The Board and Board Committees

BOARD OF DIRECTORS



The Board comprises four Independent Non-Executive Directors, two Non-Independent Non-Executive Directors, one Non-Independent Non-Executive Alternate Director to Mr. Desmond de Beer and four Executive Directors. The roles of Chairperson and Chief Executive Officers (‘CEO’) are clearly separated to ensure a balance of power and prevent any director from exercising unfettered powers of decision-making. The Board meets regularly and is responsible for strategy, approving major matters, performance and the framework of internal controls. The Board has a formal schedule of matters specifically reserved to it for decision. Responsibility for the day-to-day operational management of subsidiary companies is delegated to the management. The directors’ varied backgrounds and experience gives NEPI Rockcastle a good mix of the knowledge and expertise necessary to manage the business effectively. Further to this, a clear division of responsibilities at Board level is in place to ensure a balance of power and authority, such that no one individual has unfettered powers of decision-making.


Directors are appointed by the Board or at the annual general shareholders’ meeting. Board appointed directors need to be re-appointed by the shareholders at the company’s next annual general meeting. The longest serving third of the directors must be re-appointed by the shareholders annually. Board appointments are conducted in a formal and transparent manner by the Board as a whole, following recommendations made by the Nomination Committee.


Remuneration policy is aligned with the strategic objectives of the Group to create long-term sustainable value for shareholders.

Executive salaries are competitive and increases are determined with reference to individual performance, inflation and market-related factors.

Participation in the Share Incentive Plan is restricted to key employees and Executive Directors and their nominees. Directors’ Share Incentive Plan awards are set annually by the Remuneration Committee, based on individual performance. The Remuneration Committee acts in accordance with the pre-set terms of its Charter.



Dealing in company’s securities by directors, their associates, and company officials is regulated and monitored in accordance with the JSE Listings Requirements and Euronext Amsterdam requirements. NEPI Rockcastle maintains a closed period from the end of a financial period to the date of publication of the financial results.

BOARD SUB-COMMITTEES



Members: Desmond de Beer (Chairman), Alex Morar, Spiros Noussis, Robert Reinhardt Emslie and Andre van der Veer
The Investment Committee considers all acquisitions, sales of investments and capital expenditures that support the mission, values, and strategic goals of the Group.

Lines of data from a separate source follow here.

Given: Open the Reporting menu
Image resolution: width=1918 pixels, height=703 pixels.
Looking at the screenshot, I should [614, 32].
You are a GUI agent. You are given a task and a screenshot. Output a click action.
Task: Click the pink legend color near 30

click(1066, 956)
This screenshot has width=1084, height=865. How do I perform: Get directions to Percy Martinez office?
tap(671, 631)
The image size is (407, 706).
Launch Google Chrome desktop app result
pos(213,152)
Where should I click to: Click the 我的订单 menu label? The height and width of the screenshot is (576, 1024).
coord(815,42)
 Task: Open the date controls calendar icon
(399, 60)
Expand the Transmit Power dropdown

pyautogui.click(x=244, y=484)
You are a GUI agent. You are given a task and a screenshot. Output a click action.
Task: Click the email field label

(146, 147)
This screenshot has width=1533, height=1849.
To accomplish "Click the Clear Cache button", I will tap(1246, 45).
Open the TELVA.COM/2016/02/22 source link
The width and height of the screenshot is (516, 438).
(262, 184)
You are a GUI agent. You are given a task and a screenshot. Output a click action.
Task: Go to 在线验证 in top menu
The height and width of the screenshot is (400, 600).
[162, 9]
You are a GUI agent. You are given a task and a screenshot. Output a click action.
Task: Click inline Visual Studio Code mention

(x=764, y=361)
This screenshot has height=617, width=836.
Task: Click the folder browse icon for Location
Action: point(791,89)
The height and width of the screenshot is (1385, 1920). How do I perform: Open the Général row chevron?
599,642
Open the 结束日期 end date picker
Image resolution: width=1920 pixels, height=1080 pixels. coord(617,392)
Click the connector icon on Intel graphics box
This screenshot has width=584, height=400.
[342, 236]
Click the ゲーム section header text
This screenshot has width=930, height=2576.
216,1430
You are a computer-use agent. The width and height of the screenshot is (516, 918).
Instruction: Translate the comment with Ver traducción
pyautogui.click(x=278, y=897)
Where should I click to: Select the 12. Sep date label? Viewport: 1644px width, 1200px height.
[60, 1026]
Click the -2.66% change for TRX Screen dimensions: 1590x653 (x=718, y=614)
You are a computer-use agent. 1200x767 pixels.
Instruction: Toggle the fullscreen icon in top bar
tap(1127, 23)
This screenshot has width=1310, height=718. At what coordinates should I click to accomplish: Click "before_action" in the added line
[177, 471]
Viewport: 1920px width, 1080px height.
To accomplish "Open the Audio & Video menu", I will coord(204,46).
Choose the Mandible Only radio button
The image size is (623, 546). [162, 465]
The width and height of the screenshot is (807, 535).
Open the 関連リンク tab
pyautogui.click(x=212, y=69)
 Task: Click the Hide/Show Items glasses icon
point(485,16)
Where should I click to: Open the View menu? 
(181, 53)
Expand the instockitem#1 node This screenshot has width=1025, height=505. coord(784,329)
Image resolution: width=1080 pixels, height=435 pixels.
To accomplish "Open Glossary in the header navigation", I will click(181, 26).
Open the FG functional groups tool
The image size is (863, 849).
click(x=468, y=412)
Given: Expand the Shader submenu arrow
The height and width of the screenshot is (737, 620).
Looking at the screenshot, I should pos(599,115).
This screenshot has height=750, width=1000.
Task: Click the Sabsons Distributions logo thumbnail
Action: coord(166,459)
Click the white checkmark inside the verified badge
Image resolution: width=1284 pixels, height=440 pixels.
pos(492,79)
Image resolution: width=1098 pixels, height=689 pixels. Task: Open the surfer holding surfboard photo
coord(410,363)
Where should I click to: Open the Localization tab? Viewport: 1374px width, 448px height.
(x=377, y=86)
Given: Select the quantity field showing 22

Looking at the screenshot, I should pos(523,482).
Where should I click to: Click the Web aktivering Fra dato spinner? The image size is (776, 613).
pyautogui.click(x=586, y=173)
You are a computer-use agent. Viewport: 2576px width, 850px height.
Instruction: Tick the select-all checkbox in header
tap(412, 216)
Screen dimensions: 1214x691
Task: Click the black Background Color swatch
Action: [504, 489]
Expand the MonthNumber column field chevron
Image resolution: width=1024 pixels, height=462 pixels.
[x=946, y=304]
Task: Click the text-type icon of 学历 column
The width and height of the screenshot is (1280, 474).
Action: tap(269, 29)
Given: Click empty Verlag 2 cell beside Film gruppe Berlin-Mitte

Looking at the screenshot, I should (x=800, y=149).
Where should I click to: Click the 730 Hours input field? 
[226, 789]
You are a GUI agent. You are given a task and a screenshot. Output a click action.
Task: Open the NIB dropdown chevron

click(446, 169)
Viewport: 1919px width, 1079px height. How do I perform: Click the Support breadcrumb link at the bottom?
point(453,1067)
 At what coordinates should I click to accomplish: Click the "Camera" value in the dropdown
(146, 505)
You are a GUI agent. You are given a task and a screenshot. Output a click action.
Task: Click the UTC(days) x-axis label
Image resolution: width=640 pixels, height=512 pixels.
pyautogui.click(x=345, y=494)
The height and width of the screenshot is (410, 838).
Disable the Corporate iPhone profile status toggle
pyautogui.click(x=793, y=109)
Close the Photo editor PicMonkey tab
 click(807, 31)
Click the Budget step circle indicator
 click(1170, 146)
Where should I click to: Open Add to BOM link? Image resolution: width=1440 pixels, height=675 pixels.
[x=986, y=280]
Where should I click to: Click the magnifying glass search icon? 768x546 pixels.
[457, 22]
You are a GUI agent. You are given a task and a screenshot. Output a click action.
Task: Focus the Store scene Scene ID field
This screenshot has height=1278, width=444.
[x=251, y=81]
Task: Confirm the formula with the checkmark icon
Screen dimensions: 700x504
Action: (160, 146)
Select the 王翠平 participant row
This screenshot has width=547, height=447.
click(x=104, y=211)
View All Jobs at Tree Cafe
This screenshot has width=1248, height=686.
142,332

Appropriate investments or disposals are then presented to the Board for consideration and approval.


Members: Andre van der Veer (Chairman), George Aase and Antoine Dijkstra
The Audit Committee, comprising three independent non-executive directors, meets at least four times a year and is responsible for ensuring that the financial performance of the Group is properly reported on and monitored, including reviewing the annual and interim accounts, results announcements, internal control systems and procedures and accounting policies. The Audit Committee considers the appointment and fees of the external auditors and discusses the scope of the audit and its findings.


Members: Andre van der Veer (Chairman), George Aase, Robert Reinhardt Emslie
The Remuneration Committee, comprising three directors, assesses and recommends to the Board the remuneration and incentivisation of the Group’s management.


Members: Antoine Dijkstra (Chairman), Andre van der Veer, George Aase
The Risk Committee, comprising four directors, oversees the development and implementation of the Group’s risk management policy, and assumes overall responsibility for the Group’s system of internal controls.


Members: Robert Reinhardt Emslie (Chairman), Desmond de Beer and Sipho Vuso Majija
The Nomination Committee, comprising three directors, assists the Board in identifying qualified individuals to become Board members and recommends on the composition of the Board.


Members: Antoine Dijkstra (Chairman), Sipho Vuso Majija and Marek Noetzel
The Social and Ethics Committee oversees and reports on the group’s organisational ethics, responsible corporate citizenship and sustainable development and stakeholder relationships.